Hanging code and timeout errors

Mismatched tensor shapes

If your code seems to be hanging for a significant amount time on a distributed setup, a common cause is mismatched shapes of tensors on different devices.

When running scripts in a distributed fashion, functions such as Accelerator.gather() and Accelerator.reduce() are necessary to grab tensors across devices to perform operations on them collectively. These (and other) functions rely on torch.distributed performing a gather operation, which requires that tensors have the exact same shape across all processes. When the tensor shapes don’t match, you will experience handing code, and eventually hit a timeout exception.

If you suspect this to be the case, use Accelerate’s operational debug mode to immediately catch the issue.

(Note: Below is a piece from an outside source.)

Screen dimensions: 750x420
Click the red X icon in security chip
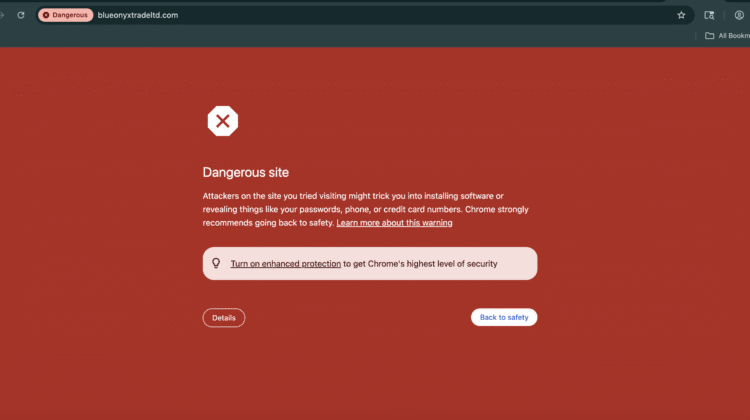point(47,15)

The recommended way to enable Accelerate’s operational debug mode is during accelerate config setup. Alternative ways to enable debug mode are:

From the CLI:

accelerate launch --debug {my_script.py} --arg1 --arg2

As an environmental variable (which avoids the need for accelerate launch):

ACCELERATE_DEBUG_MODE="1" torchrun {my_script.py} --arg1 --arg2

Manually changing the config.yaml file:

 compute_environment: LOCAL_MACHINE
+debug: true

Once you enable the debug mode, you should get a similar traceback that points to the tensor shape mismatch issue:

Traceback (most recent call last):
  File "/home/zach_mueller_huggingface_co/test.py", line 18, in <module>
    main()
  File "/home/zach_mueller_huggingface_co/test.py", line 15, in main
    broadcast_tensor = broadcast(tensor)
  File "/home/zach_mueller_huggingface_co/accelerate/src/accelerate/utils/operations.py", line 303, in wrapper
accelerate.utils.operations.DistributedOperationException:

Cannot apply desired operation due to shape mismatches. All shapes across devices must be valid.

Operation: `accelerate.utils.operations.broadcast`
Input shapes:
  - Process 0: [1, 5]
  - Process 1: [1, 2, 5]

Early stopping leads to hanging

When doing early stopping in distributed training, if each process has a specific stopping condition (e.g. validation loss), it may not be synchronized across all of them. As a result, a break can happen on process 0 but not on process 1. This will cause the code to hang indefinitely until a timeout occurs.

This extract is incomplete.